I spent the first thirteen years of motherhood hovering somewhere between being a working mom and a stay-at-home mom. I homeschooled my children but also worked at our small business. This was different than many of my other homeschooling friends, who filled their downtime with fun activities my schedule rarely allowed. How could I be a good, Christian mom, if I wasn’t checking those activities off my list, too?
I have relatives who choose not to interact to me and others in the family, and it’s been this way for years. On holidays, when people get together with family, I find myself wishing that was true of mine.
I’ve sat with these truths in a variety of ways: disappointment, frustration, anger, resignation, questioning God, questioning myself. But as I continue to walk out the facts of my life with God, He is revealing interesting things to me.
My dad had a difficult and oftentimes selfish personality, but he also was charismatic and enormously creative. He taught me to appreciate music, light, and the way lightning flashes across the sky as the cool wind signals an oncoming storm. His command over the English language was exquisite and precise.

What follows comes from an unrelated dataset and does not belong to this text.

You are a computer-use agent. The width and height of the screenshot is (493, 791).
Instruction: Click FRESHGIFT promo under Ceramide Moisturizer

My love for words comes from him.
All those times I wished I could stay home for the weekend instead of packing up our family for another trip to the mountains, God was doing something different with my husband and I. He was giving us a love for His Creation and helping us see it through His eyes—so we could, in turn, share that story—God’s story—with others.

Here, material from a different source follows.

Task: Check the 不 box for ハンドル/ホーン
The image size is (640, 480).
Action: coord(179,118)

And while I wish I had time to knit an afghan or browse the aisles of Hobby Lobby like a typical “kept woman,” the truth is I don’t have much patience for crafts or cooking. I like them for a little while, but then I get bored and want to write a story, create a website, or build something beyond myself. So, those years I spent coveting what the other homeschooling moms got to do turned out to be wasted time and thought.
My relationship with my estranged family members has also taught me difficult truths. So much of the foundation of my life was built upon them and their ideas. Without their voices, I’ve had room to hear my own—and God’s. I needed that space to grow in my faith.
On a recent drive, I found myself praying about things like this, and I heard God tell me, “Do you recognize all of this is a form of coveting? Do you trust I’ve written your life the way I have for a reason?”
It made me pause—because all the time I’d been wishing for godly, good things in my life, I’d been rejecting the very things God wrote into it to make me who I am. It led me to recognize some new, life-giving principles that lead to life:
Instead of wishing for other circumstances, talk to God about them, and then wait for His perspective and His heart on the matter.
Determine to help Him write your story—fully and completely—instead of greeting each sentence and plot twist with skepticism and resistance.
When you find yourself demanding He create a better or easier setting or circumstance, choose to accept where He’s placed you. Ask Him for His peace and the next step forward.
Instead of pursuing a normal, steady life, begin to ask for an anointed life—and for His Spirit to guide you as you pursue God, His plans, and His peace.
Romans 9:20-21 (NIV®): But who are you, a human being, to talk back to God? “Shall what is formed say to the one who formed it, ‘Why did you make me like this?’” Does not the potter have the right to make out of the same lump of clay some pottery for special purposes and some for common use?